NOBEL

Snowden et le pape cités pour le Nobel de la paix

La saison des prix Nobel commence lundi. Pour la paix, prix qui sera remis le 10 octobre, des candidatures en nombre record, 278, ont été reçues.

Si la liste complète est secrète, certains noms sont révélés par ceux qui les ont proposés, comme celui de Snowden, ancien consultant de l’Agence de sécurité nationale américaine (NSA) qui a révélé l’ampleur de la surveillance électronique menée par les États-Unis.

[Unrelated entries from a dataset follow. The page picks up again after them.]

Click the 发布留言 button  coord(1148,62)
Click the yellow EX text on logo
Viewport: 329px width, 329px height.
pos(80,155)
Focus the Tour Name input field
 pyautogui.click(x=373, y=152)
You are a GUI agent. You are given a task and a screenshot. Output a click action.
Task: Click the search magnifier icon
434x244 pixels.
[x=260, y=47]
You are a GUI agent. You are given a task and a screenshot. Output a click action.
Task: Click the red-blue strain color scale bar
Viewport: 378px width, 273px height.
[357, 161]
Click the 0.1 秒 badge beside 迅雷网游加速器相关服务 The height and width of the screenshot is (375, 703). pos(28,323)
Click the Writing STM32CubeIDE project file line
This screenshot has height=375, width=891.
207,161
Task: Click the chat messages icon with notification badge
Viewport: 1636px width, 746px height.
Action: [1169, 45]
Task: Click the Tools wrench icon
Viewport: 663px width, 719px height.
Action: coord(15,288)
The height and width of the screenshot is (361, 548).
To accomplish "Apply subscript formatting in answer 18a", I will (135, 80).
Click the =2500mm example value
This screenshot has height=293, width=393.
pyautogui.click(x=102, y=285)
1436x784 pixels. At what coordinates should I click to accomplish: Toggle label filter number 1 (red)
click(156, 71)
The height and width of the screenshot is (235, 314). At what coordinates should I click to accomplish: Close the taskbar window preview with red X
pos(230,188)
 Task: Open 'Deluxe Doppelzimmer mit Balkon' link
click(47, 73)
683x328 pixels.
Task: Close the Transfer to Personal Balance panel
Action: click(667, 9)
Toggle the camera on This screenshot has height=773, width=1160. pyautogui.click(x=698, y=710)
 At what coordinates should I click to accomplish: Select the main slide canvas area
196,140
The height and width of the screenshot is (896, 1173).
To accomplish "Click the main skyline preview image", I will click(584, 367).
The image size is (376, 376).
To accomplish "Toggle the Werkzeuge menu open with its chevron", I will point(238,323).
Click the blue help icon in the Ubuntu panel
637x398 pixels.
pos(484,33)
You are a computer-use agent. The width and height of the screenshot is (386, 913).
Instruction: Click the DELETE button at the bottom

Kristian Berg Harpviken, directeur de l’Institut de recherche sur la paix d’Oslo (Prio), est l’un des rares experts à se mouiller, en publiant une liste de favoris, même s’il n’a jamais deviné le vainqueur. Cette année il met le pape en première place, devant Snowden, dont il reconnaît qu’il serait un lauréat controversé puisque «beaucoup le voient toujours comme un traître et quelqu’un qui a enfreint la loi ». François, qui est en tête des cotes du bookmaker Paddy Power, est aussi un candidat qui divise. Certains experts imaginent que le comité Nobel ne veut pas recevoir les mêmes reproches qu’avec le choix de Barack Obama en 2009, couronné moins d’un an après son arrivée à la Maison blanche.

D’autres favoris l’étaient déjà l’an dernier, comme Malala Yousafzai, militante du droit à l’éducation de 17 ans, ou le médecin Denis Mukwege, qui soigne les femmes violées dans l’est de la RDC.

Le bal s’ouvre lundi avec la médecine, puis viennent la physique mardi, la chimie mercredi, et l’économie le 13 octobre. Une récompense de 8 millions de couronnes suédoises (environ 880 000 euros) est attachée à chaque prix.